On Sept. 20, my Atlanta stake hosted a Zoom fireside with W. Paul Reeve, Simmons Professor of Mormon Studies at the University of Utah and author of “Religion of a Different Color: Race and the Mormon Struggle for Whiteness.” He shared painful historical bullet points and stories of faithful Black saints — men and women who stayed true to the gospel of Jesus Christ.


Reeve is determined that we own our history and that our remembering is centered on truth. The priesthood ban was not inspired of God. We know better now than we ever have before that church leaders were influenced by the racial climate of their day. They were men of their time. They were racist. And they were wrong.

Latter-day Saints participate in Saturday morning’s solemn assembly during General Conference in the Conference Center, March 31, 2018, in Salt Lake City. ©2018 by Intellectual Reserve Inc.

At the close of the meeting, Reeve took questions from members in our stake. I recognized two names. One was a white woman married to a Black man with a biracial daughter. The other was a Black woman in my ward.

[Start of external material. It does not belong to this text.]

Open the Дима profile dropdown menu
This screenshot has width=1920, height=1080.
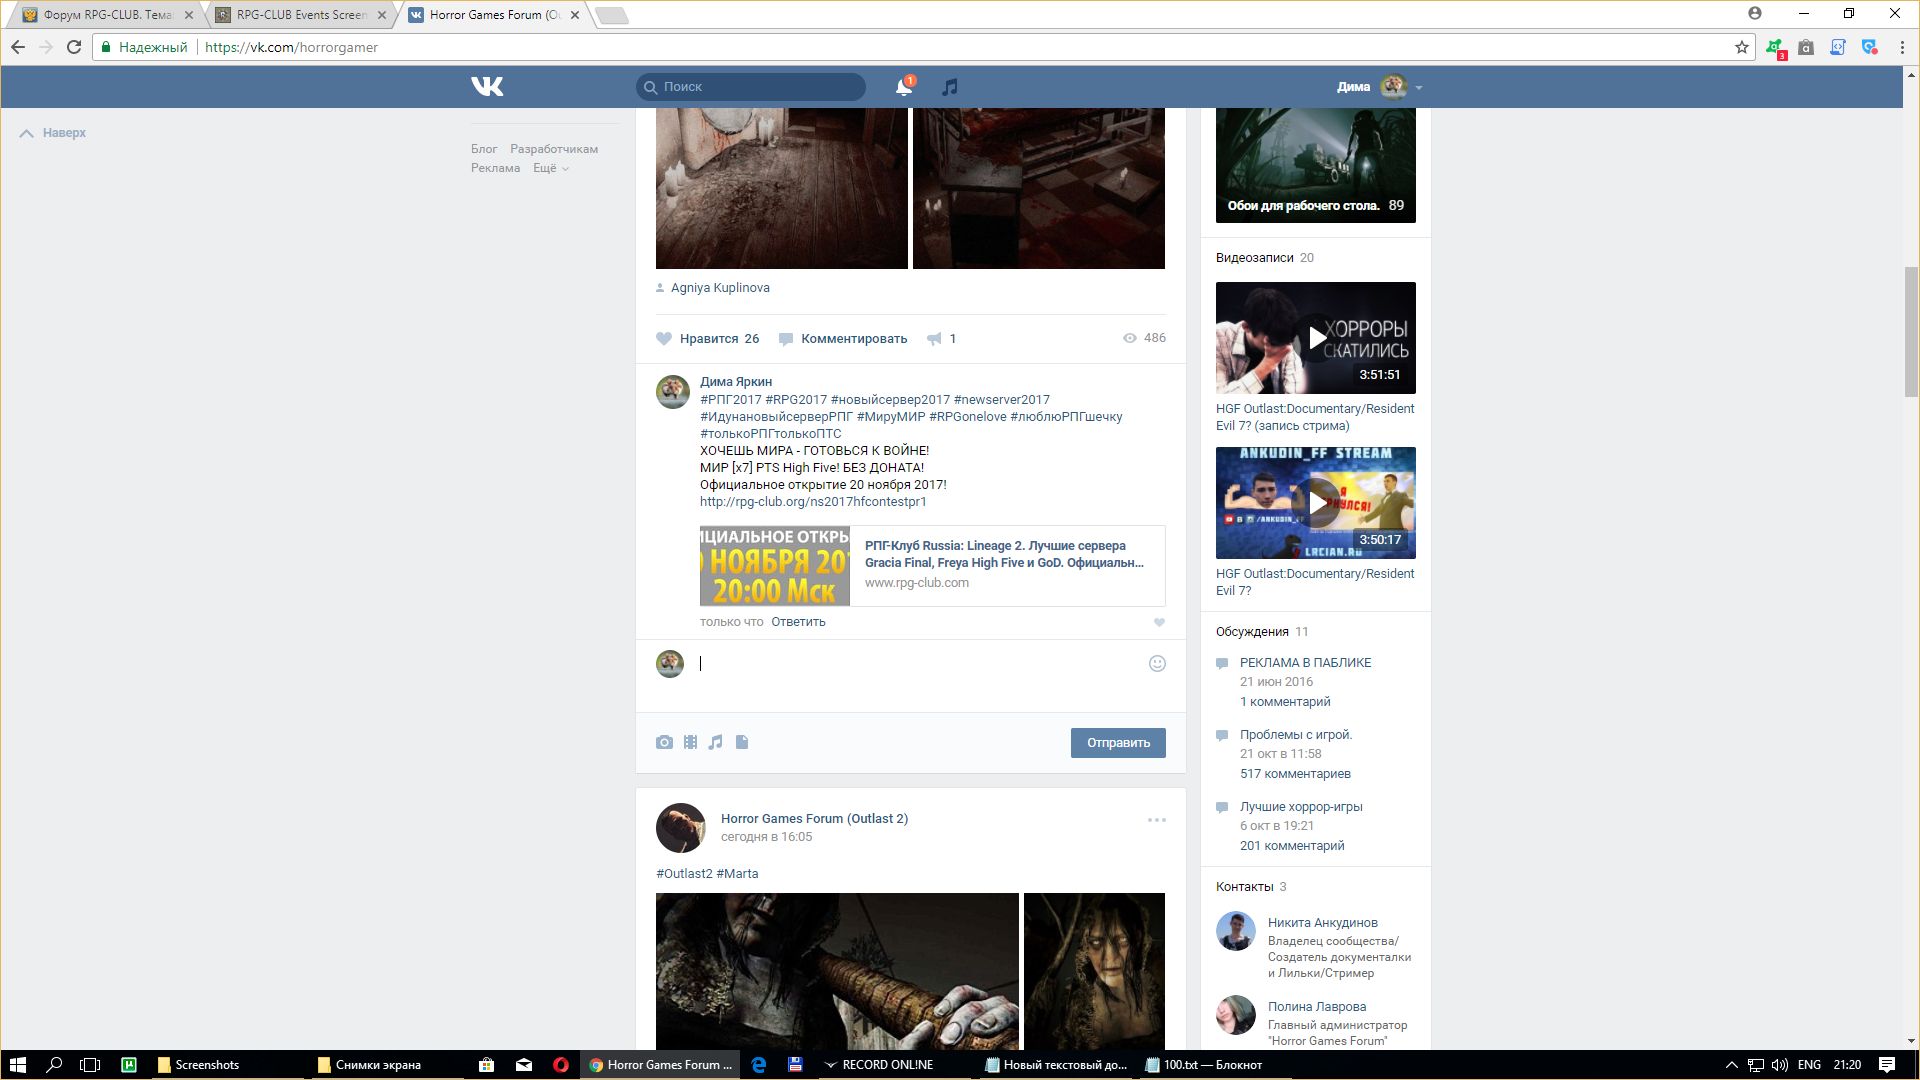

Both of their questions circled around the hope that the prophet would condemn racism from the pulpit and acknowledge our racist past at General Conference.

I built on their questions and asked whether there was a need for the church — for the prophet specifically — to apologize for our history of harmful racist policies and statements skewed as doctrine.

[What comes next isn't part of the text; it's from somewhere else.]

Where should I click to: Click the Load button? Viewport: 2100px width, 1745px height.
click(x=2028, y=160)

Reeve shared a hopeful precedent. In 2007, the church issued an apology for the Mountain Meadows Massacre. Elder Henry Eyring expressed “profound regret” for the massacre, addressing both the victims and the Paiute Indians who were falsely accused as the perpetrators.

Reeve said that after the apology, the tenor of the discussions about the massacre in his university history classroom changed. They were no longer charged with bitterness and anger but discussed honestly and matter-of-factly.


We need more truth. We need more forgiveness. And we need less bitterness and anger. The Black women I interviewed are hesitantly hopeful about hearing a statement from the prophet that could correct, as one woman said, those “stuck” in racist ways.

“There will be that select group that will say, ‘Oh, no, it wasn’t the prophet, so we don’t have to do it,’” she said. “Sometimes people are just stuck in their ways and they’re just going to hold on to those beliefs. But it could be addressed on a global scale by the prophet.”

Racist statements and policies were once made by prophets and apostles, and we specifically need prophets and apostles to overturn them now. The language the church has used is not pointed enough, even though progress has been made in writings like the “Race and the Priesthood” Gospel Topics essay.

There, past racism is condemned and “disavowed.” But, the very definition of disavow —  “to deny any responsibility for” — merely tries to sweep all of our racism under the rug. Instead of a denial of responsibility, Black and white members alike need to hear an admission of wrongdoing. An apology.

But, why now? General Conference will happen this weekend. It is a time when Latter-day Saints look to find God’s hand in our world. Conference will come on the heels of unchecked police brutality against Black lives.

It will come as entrenched systemic racism puts Black families, especially children, at deep disadvantage and exacerbates a pandemic that disproportionately takes Black and brown lives. It will come as LDS membership the world over looks for healing.


We know the importance of remembering and its sanctifying connection to repentance, to turn again to this dispensation’s original prophetic claim on all of us as equal in the sight of God. Let us remember truthfully so we can work to dismantle our racist past and present. In 3 Nephi 12:23-24, Christ tells us that if we desire to come unto him, we must first remember our brother who “hath aught against” us. Christ said, “Go thy way unto thy brother, and first be reconciled.”

Kristin Lowe

Only then can we come unto him “with full purpose of heart.”

Only then will he receive us.

(Kristin Lowe holds an MFA in narrative nonfiction from the University of Georgia’s Grady College of Journalism. The views expressed in this commentary do not necessarily reflect those of Religion News Service.)